Rows from a screen grounding dataset =>
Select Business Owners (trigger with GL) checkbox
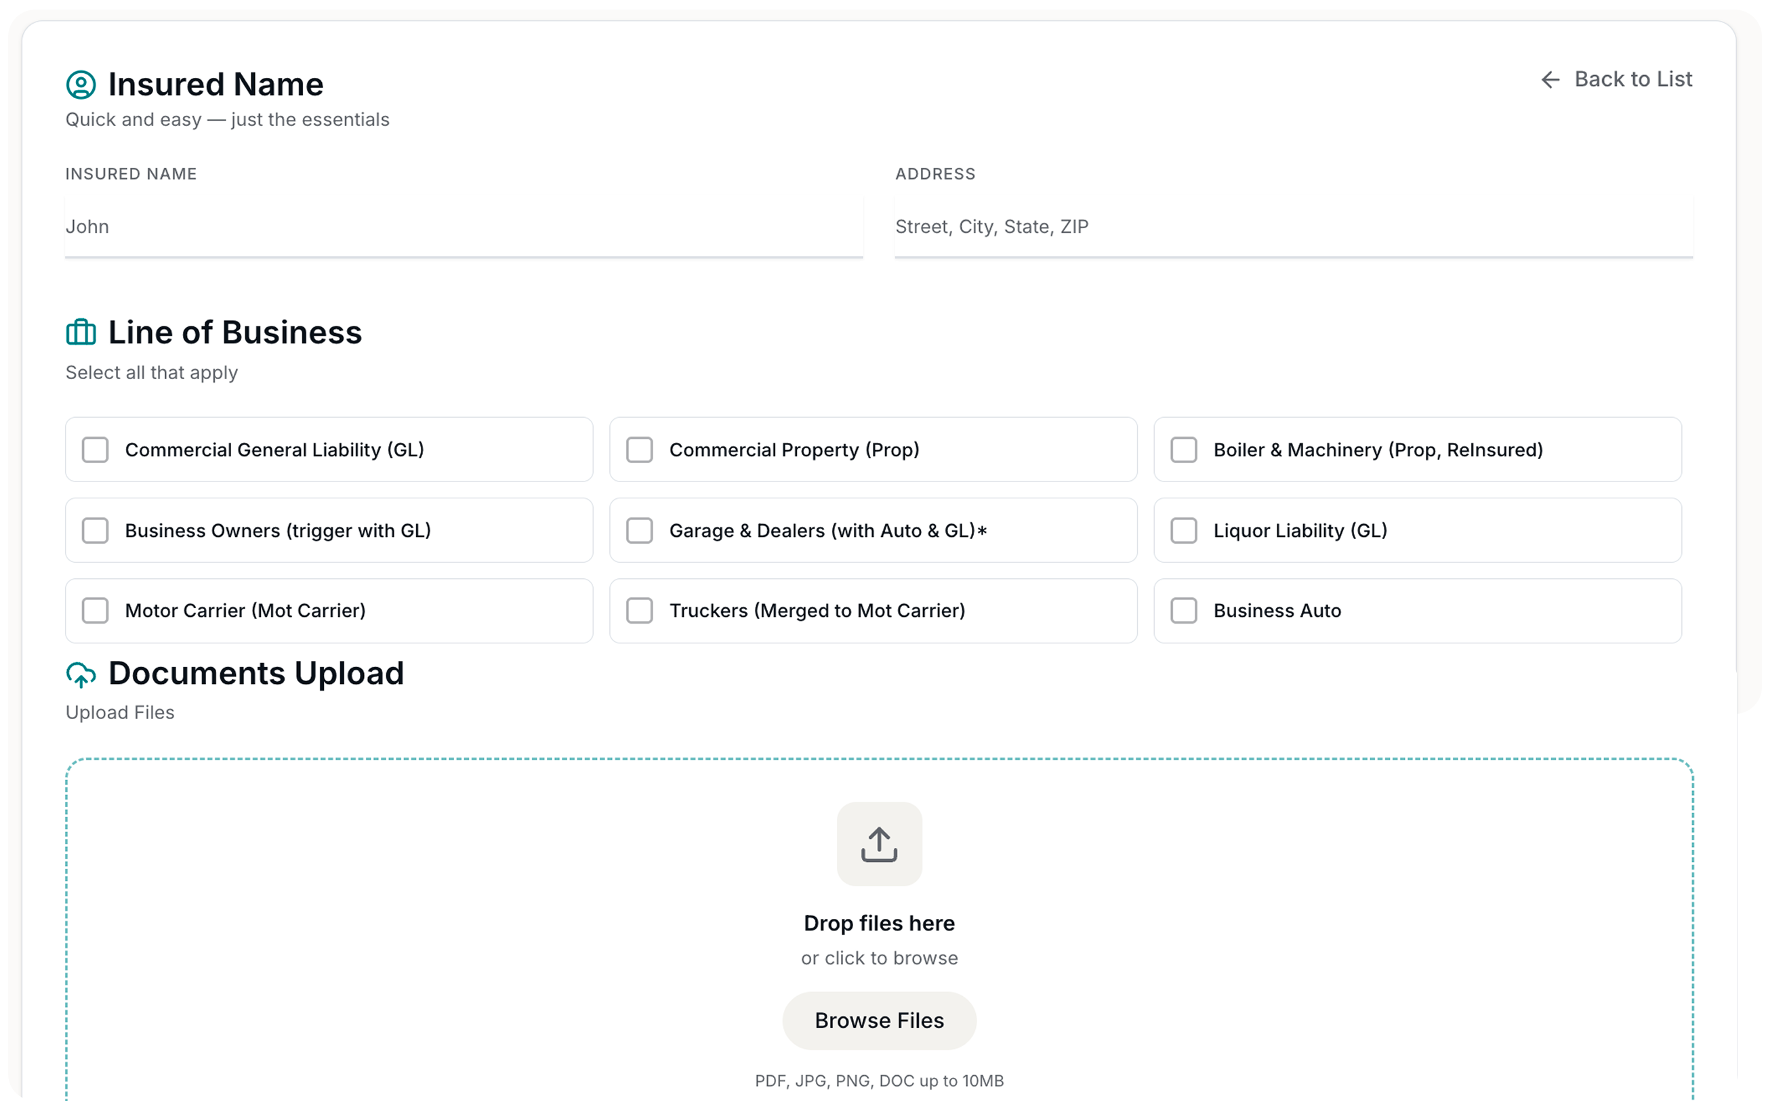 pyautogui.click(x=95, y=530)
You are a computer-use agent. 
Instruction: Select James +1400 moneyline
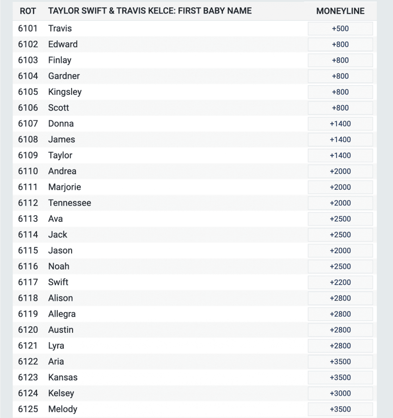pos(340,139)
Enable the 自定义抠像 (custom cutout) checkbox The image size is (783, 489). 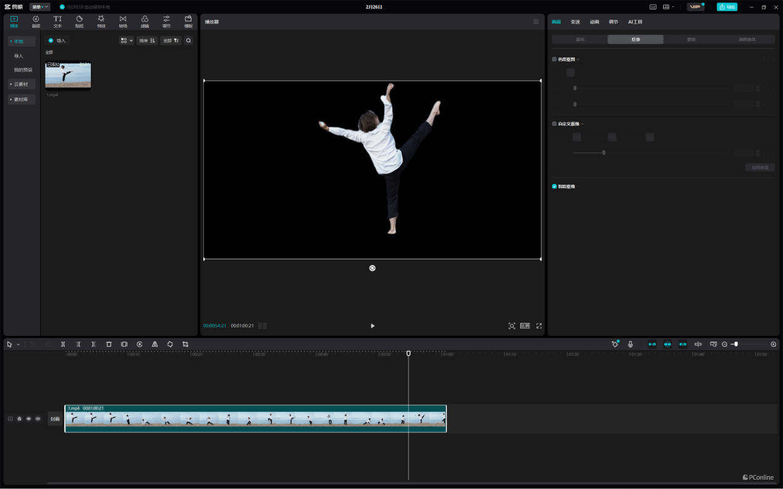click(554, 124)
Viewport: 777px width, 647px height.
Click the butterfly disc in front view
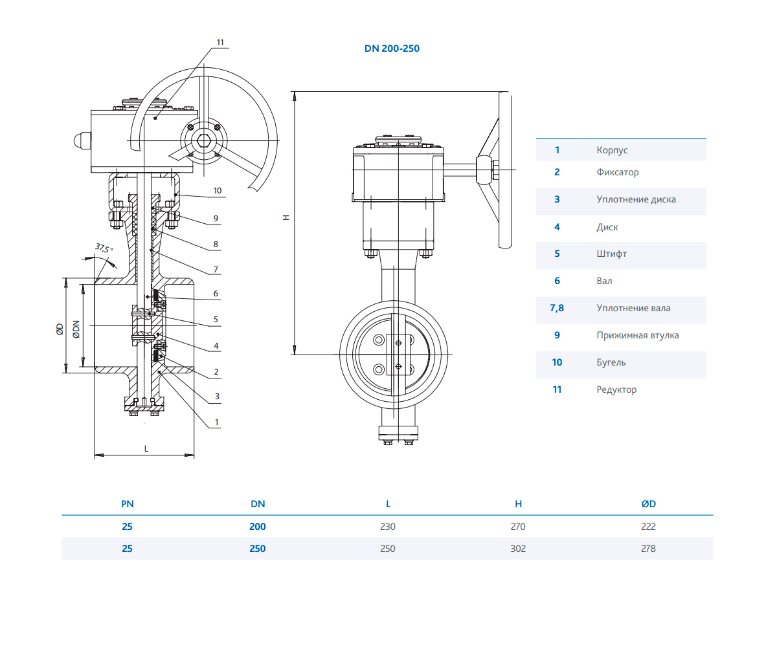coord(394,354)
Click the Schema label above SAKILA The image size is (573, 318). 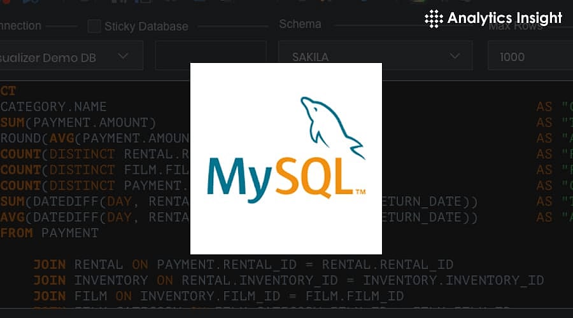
---
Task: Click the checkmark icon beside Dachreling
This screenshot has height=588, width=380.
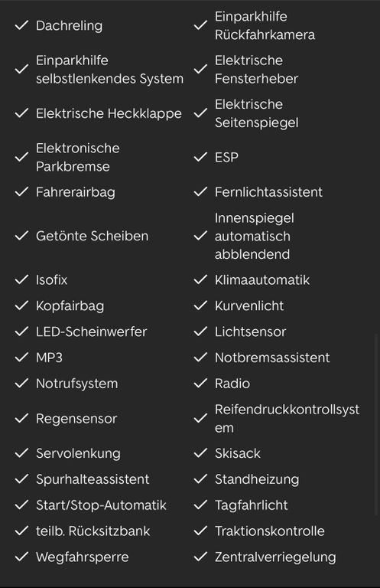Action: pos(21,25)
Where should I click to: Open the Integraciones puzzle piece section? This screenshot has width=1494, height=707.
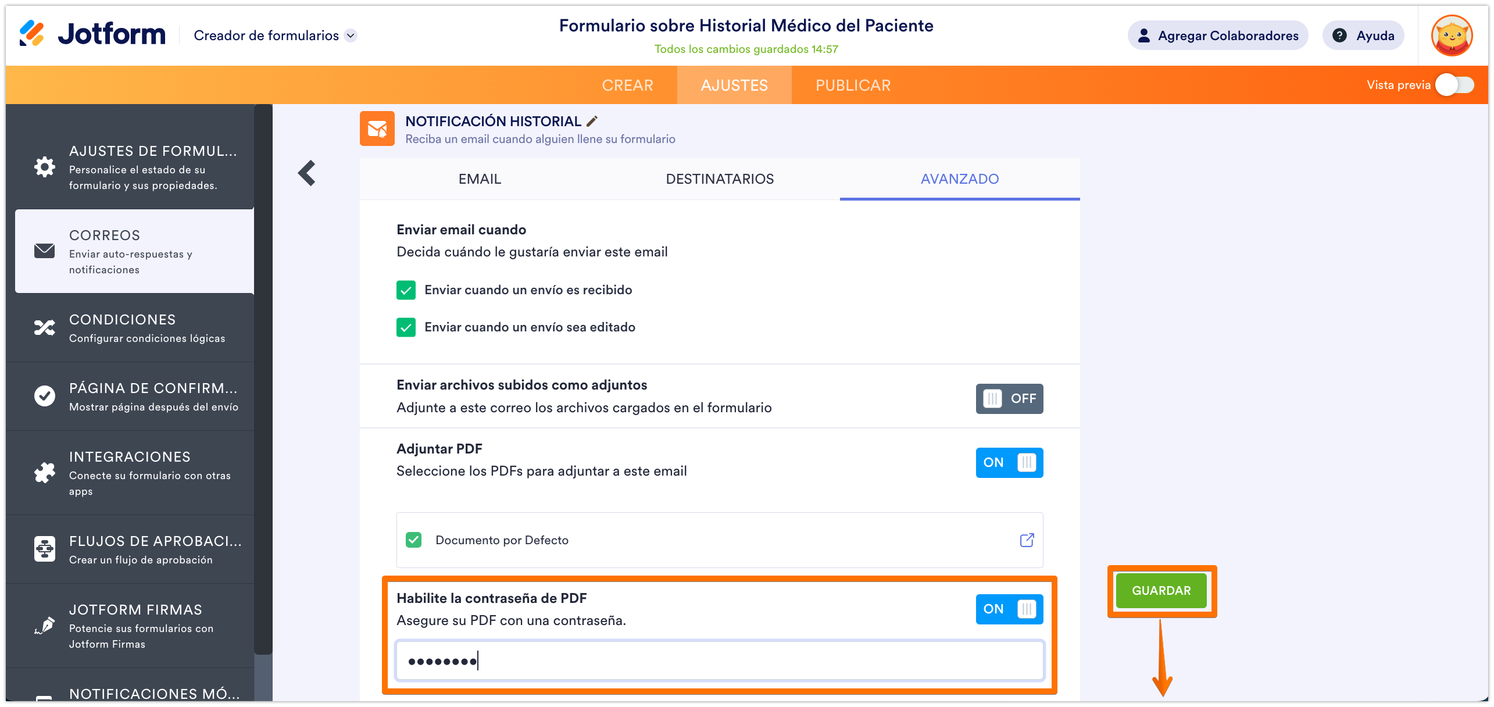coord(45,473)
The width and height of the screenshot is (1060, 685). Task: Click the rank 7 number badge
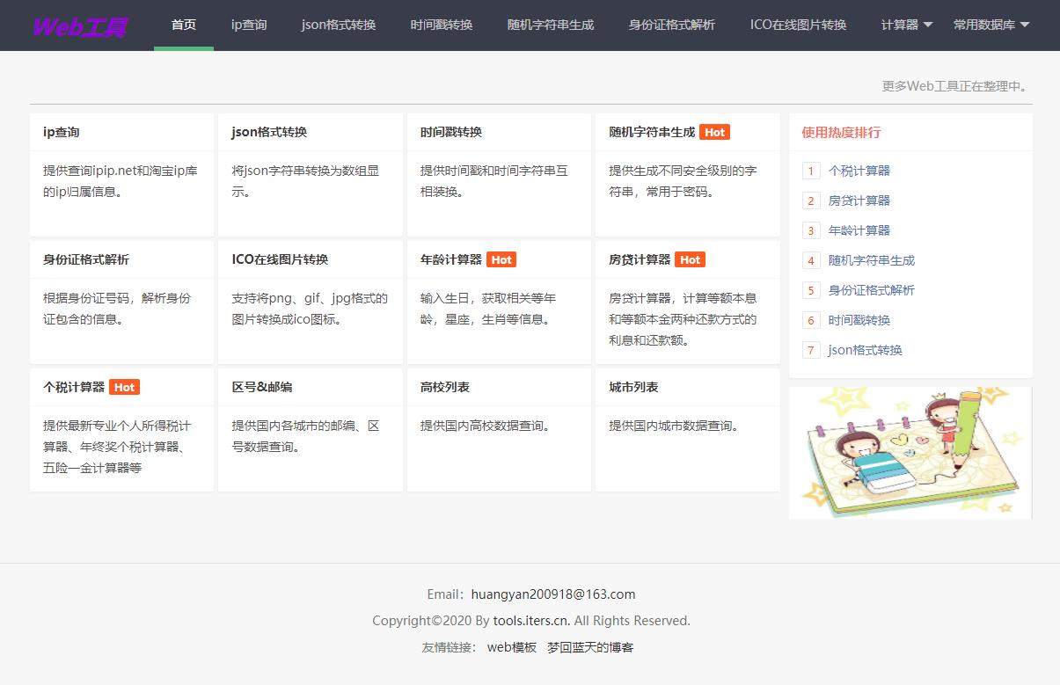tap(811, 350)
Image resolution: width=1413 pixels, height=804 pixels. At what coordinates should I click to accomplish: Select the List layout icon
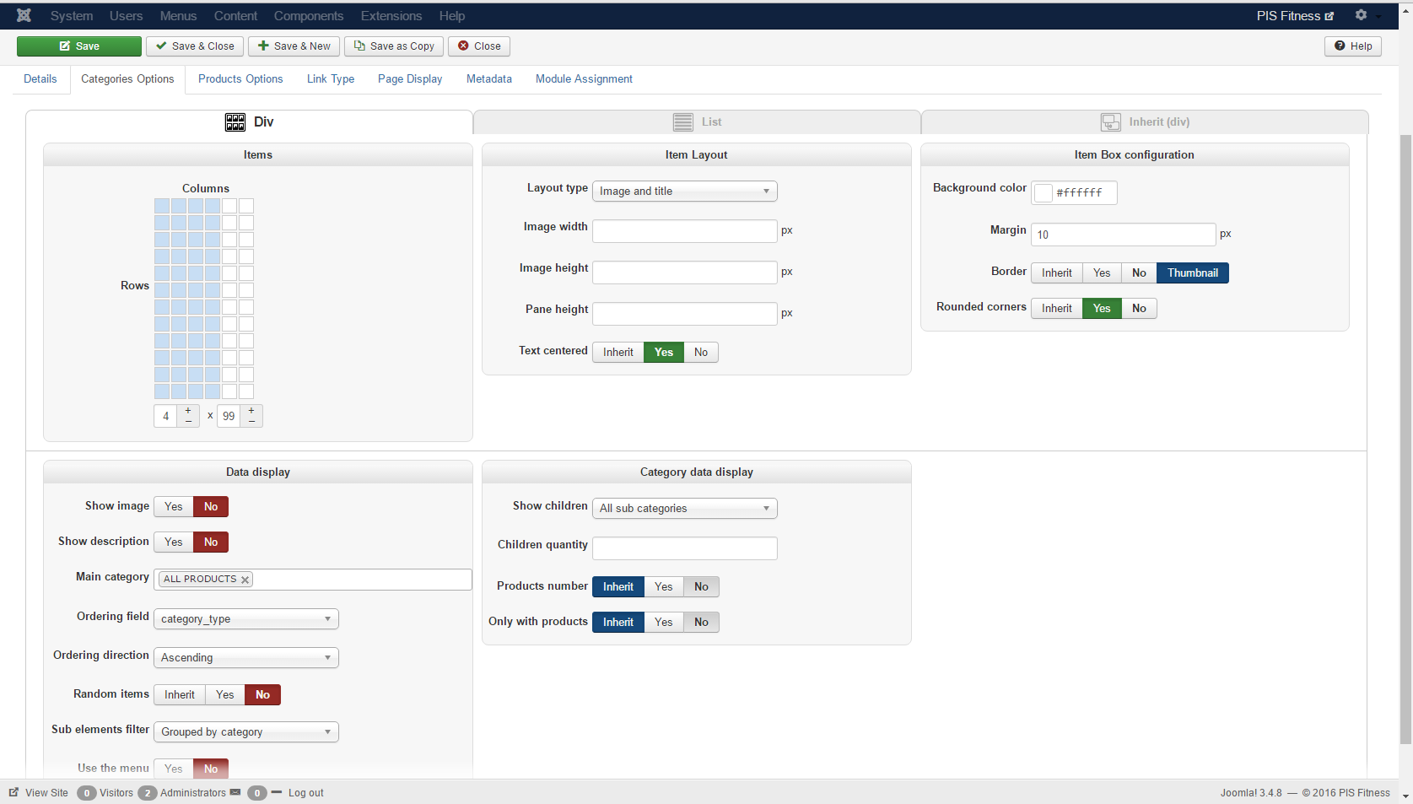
* * *
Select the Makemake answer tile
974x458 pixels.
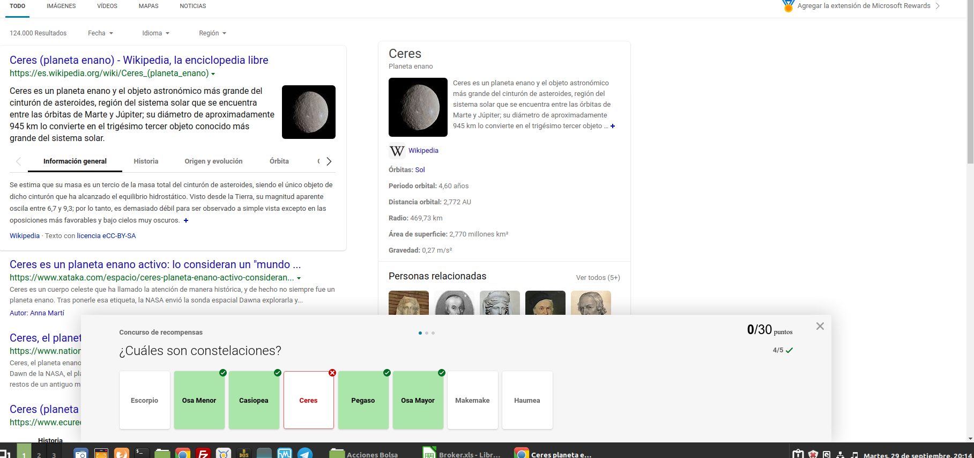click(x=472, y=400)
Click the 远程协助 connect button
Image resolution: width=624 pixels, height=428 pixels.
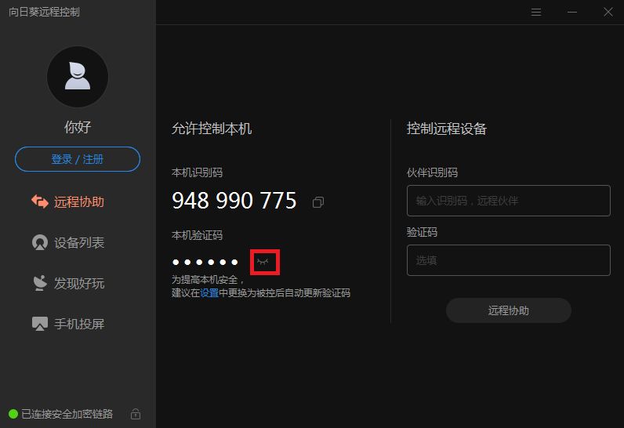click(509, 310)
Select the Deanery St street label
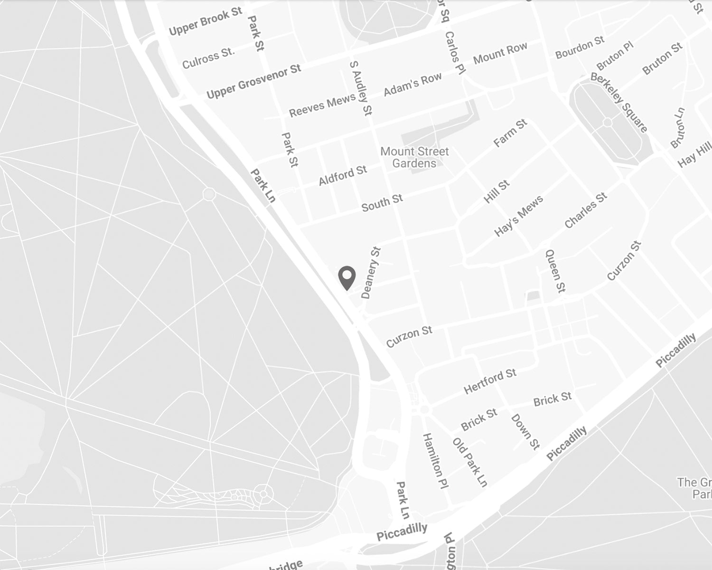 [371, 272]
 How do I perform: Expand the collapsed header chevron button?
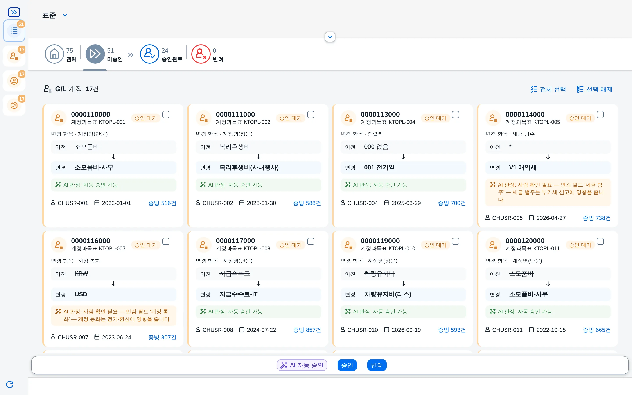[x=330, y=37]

Exercise task => Copy the data starting at the line that contains "Select the Makemake answer tile" and ending at the line that contains "[x=330, y=37]", swapping "button" for "control" and leaving everything else unchanged. Leave the pictures out.

Response below =>
Select the Makemake answer tile
974x458 pixels.
click(x=472, y=400)
Click the 远程协助 connect control
Image resolution: width=624 pixels, height=428 pixels.
click(509, 310)
Select the Deanery St street label
 [371, 272]
 How do I perform: Expand the collapsed header chevron control?
[x=330, y=37]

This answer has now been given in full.